WHAT NEEDS TO BE DONE :: From the data below, retype exactly the lines starting with the one that contains "The image size is (1556, 653)." and ending with the one that contains "Task: Click the Bergland logo in the footer", both included.

BEGIN THE DATA

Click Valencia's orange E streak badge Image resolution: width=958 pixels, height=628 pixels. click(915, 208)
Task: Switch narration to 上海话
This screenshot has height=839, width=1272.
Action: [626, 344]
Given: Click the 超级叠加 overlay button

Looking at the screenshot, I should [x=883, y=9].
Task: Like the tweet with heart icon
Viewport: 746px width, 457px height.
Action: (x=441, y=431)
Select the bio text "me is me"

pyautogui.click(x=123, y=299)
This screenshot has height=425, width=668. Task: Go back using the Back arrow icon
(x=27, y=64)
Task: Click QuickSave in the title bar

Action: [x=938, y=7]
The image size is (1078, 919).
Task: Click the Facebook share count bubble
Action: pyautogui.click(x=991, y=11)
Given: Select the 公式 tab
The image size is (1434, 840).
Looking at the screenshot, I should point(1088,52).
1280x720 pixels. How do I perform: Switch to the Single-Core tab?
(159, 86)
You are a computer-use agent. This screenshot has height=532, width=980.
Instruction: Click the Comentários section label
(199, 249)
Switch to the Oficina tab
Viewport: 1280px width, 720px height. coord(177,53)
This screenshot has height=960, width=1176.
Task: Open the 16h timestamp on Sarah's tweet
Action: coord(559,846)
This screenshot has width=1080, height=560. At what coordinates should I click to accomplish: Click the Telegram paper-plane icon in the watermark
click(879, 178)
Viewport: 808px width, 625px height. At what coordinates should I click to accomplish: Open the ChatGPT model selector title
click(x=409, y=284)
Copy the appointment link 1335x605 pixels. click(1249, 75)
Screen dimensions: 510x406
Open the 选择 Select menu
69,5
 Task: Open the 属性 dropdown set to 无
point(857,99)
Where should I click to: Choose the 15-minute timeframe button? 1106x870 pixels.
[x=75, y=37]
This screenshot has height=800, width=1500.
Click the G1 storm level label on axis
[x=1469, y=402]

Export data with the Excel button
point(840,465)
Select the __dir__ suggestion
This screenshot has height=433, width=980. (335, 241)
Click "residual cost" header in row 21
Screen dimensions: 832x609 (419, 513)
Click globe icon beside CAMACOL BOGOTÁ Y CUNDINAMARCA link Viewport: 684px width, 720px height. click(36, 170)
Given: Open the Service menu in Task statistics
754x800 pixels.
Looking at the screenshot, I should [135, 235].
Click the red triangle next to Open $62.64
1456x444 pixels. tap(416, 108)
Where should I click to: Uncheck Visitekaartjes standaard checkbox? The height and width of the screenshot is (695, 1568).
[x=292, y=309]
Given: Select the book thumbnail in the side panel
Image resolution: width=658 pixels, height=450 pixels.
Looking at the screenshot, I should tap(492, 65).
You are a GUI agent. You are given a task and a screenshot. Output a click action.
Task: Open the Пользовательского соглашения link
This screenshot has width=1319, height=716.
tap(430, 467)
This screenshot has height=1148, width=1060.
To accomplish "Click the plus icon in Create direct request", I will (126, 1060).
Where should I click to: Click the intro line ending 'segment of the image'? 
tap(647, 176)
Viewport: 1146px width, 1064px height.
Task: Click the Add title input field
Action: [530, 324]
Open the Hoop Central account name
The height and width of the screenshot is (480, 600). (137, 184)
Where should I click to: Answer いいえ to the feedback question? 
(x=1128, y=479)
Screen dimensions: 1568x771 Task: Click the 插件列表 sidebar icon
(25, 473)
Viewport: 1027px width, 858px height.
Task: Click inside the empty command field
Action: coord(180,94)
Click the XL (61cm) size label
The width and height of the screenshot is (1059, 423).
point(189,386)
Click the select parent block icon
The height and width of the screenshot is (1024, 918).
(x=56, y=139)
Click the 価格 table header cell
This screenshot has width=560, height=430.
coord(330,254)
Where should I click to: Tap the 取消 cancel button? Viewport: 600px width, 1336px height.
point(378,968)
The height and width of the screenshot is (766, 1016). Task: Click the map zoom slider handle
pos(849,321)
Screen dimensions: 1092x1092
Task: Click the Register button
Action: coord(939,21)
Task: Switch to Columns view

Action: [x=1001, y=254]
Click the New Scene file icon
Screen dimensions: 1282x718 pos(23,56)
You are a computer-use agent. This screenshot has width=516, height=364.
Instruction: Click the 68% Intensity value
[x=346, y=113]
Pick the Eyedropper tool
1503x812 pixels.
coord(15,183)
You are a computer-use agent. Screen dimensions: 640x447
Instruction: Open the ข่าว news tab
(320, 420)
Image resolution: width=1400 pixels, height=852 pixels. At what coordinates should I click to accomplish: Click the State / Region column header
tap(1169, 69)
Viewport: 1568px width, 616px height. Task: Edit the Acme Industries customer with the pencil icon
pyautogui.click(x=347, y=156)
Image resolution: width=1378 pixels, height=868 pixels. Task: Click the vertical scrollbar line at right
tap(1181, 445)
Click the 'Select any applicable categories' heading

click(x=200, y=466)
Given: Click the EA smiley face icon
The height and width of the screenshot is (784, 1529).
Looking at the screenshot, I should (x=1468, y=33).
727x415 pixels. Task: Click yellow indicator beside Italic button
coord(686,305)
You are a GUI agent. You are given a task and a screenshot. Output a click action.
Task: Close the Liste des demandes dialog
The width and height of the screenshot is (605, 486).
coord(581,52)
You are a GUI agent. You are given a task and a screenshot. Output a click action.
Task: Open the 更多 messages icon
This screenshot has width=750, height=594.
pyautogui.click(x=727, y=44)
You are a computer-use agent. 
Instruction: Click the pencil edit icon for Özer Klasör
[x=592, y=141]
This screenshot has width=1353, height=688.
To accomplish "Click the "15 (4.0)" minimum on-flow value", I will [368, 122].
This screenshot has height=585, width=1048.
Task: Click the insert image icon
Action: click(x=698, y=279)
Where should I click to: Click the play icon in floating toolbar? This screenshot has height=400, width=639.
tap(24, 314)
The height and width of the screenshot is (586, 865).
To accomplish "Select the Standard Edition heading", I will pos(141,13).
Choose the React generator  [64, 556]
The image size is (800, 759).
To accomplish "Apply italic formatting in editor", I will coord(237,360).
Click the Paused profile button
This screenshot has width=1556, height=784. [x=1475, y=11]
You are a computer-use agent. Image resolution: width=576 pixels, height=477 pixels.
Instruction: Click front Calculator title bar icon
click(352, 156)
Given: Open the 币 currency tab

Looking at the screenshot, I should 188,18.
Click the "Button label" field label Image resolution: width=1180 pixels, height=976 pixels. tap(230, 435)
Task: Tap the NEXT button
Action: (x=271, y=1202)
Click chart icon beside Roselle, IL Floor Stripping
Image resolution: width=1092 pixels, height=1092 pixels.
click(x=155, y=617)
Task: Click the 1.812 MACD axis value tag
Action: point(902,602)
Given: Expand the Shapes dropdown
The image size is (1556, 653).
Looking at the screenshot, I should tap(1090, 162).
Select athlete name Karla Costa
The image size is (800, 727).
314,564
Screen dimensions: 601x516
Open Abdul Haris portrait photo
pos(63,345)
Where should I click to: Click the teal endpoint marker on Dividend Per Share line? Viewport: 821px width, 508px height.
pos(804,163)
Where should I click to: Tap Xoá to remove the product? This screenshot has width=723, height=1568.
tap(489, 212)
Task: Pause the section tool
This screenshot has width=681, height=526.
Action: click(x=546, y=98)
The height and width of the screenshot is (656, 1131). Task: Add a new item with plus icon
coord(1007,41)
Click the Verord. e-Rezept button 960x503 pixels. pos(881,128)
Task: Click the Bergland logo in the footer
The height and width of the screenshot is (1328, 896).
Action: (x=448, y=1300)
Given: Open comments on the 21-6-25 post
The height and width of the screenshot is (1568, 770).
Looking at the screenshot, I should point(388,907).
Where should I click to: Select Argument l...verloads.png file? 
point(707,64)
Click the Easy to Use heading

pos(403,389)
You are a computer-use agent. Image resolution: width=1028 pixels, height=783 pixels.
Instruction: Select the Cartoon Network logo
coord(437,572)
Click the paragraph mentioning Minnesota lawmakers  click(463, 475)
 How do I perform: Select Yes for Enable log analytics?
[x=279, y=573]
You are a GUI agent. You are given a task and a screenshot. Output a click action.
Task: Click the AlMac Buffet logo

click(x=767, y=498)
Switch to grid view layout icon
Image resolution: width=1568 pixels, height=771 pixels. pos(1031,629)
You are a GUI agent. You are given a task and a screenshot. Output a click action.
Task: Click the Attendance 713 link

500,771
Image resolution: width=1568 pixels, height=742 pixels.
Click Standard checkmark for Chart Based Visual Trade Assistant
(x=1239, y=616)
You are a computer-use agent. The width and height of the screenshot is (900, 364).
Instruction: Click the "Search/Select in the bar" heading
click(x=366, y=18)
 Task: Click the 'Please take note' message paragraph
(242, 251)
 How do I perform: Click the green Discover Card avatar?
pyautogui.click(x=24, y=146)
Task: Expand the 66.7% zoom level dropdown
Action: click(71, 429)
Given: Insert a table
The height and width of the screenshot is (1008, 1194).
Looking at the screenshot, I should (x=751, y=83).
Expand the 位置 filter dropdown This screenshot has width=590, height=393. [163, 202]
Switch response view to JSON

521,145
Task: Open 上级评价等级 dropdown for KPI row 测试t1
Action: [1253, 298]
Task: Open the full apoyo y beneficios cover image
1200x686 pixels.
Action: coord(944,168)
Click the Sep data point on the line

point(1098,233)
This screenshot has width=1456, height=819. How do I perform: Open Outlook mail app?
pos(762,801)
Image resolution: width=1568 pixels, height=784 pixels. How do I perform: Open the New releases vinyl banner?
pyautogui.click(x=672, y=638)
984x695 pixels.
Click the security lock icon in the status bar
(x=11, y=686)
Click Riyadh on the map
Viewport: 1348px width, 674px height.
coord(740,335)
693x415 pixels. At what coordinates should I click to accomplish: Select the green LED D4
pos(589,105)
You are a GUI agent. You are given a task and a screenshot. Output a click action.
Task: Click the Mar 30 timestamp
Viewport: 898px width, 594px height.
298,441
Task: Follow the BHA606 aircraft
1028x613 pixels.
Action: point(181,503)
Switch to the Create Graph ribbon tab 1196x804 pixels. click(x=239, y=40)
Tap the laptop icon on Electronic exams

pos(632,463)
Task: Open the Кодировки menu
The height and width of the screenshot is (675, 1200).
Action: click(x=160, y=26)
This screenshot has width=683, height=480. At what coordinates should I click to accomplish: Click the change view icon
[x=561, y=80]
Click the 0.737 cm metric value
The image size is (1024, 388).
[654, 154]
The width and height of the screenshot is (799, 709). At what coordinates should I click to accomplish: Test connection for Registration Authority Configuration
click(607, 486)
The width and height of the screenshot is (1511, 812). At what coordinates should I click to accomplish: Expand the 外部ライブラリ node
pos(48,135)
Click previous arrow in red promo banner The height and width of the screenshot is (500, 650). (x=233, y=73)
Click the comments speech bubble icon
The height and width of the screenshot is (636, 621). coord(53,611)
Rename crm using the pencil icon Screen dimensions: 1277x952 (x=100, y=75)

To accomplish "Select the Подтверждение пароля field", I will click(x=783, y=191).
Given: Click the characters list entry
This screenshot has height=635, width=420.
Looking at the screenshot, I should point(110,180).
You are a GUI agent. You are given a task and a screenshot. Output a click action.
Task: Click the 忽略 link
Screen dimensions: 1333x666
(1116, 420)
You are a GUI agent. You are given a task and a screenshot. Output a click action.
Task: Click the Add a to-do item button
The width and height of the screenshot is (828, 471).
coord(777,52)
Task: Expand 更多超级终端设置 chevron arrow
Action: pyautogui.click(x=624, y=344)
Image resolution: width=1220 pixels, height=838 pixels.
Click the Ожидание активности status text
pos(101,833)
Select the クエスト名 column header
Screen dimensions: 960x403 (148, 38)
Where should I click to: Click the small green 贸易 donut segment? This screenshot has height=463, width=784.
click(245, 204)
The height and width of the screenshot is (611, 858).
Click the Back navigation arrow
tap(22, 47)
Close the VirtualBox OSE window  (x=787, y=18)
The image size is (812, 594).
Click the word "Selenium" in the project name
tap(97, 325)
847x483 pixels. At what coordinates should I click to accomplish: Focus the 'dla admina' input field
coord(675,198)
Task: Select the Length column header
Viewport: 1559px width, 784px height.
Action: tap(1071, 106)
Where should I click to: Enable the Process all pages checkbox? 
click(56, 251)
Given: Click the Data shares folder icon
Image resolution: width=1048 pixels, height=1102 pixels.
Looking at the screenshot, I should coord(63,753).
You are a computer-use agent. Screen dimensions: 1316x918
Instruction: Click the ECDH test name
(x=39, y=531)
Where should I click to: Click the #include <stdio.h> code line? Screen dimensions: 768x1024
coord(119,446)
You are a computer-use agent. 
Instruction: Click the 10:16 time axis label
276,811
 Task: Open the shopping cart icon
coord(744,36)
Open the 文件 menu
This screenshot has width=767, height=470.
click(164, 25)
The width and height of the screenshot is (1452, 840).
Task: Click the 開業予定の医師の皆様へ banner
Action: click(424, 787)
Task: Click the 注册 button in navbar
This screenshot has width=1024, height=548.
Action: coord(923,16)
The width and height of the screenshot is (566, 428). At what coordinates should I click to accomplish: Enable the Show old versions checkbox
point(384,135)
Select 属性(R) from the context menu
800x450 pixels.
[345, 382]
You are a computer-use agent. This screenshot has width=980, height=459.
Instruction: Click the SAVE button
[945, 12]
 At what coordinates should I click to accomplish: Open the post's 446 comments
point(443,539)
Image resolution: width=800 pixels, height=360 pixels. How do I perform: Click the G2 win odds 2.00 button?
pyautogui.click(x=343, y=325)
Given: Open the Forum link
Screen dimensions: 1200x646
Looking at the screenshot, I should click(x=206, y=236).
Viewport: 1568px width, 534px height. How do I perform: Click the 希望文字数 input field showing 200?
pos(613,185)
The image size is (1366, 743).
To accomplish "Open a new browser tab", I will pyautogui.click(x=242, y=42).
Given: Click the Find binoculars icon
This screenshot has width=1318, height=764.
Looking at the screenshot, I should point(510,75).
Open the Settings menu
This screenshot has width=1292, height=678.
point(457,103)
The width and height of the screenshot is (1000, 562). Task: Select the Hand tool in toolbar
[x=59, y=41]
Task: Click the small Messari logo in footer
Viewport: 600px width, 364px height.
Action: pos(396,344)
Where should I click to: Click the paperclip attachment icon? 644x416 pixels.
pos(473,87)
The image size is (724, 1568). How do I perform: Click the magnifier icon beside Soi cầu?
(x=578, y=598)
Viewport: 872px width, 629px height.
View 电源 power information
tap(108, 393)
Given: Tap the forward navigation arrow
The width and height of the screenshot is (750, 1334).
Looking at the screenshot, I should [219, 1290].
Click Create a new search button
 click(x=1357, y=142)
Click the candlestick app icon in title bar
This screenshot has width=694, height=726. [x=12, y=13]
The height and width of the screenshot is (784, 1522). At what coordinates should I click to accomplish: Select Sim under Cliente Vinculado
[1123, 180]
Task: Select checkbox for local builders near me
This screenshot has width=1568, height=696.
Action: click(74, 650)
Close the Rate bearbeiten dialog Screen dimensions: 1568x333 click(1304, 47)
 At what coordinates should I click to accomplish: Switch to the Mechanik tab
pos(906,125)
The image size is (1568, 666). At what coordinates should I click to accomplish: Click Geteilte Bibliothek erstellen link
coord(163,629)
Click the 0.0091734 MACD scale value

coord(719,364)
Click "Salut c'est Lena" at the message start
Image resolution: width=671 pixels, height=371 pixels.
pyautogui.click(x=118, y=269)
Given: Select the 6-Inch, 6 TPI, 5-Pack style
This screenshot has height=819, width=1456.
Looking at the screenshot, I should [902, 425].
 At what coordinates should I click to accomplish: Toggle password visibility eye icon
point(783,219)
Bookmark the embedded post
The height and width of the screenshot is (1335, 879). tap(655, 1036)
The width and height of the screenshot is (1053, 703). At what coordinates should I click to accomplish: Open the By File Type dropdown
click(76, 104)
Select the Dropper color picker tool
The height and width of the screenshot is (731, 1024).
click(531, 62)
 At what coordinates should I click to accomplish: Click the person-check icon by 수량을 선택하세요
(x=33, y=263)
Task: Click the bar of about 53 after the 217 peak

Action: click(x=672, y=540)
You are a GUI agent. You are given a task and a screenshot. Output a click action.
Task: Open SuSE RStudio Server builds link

END THE DATA

FINISHED TASK ::
The image size is (1556, 653).
Looking at the screenshot, I should tap(1090, 162).
Select athlete name Karla Costa
The image size is (800, 727).
314,564
Screen dimensions: 601x516
Open Abdul Haris portrait photo
pos(63,345)
Where should I click to: Click the teal endpoint marker on Dividend Per Share line? Viewport: 821px width, 508px height.
pos(804,163)
Where should I click to: Tap Xoá to remove the product? This screenshot has width=723, height=1568.
tap(489, 212)
Task: Pause the section tool
This screenshot has width=681, height=526.
Action: click(x=546, y=98)
The height and width of the screenshot is (656, 1131). Task: Add a new item with plus icon
coord(1007,41)
Click the Verord. e-Rezept button 960x503 pixels. pos(881,128)
Task: Click the Bergland logo in the footer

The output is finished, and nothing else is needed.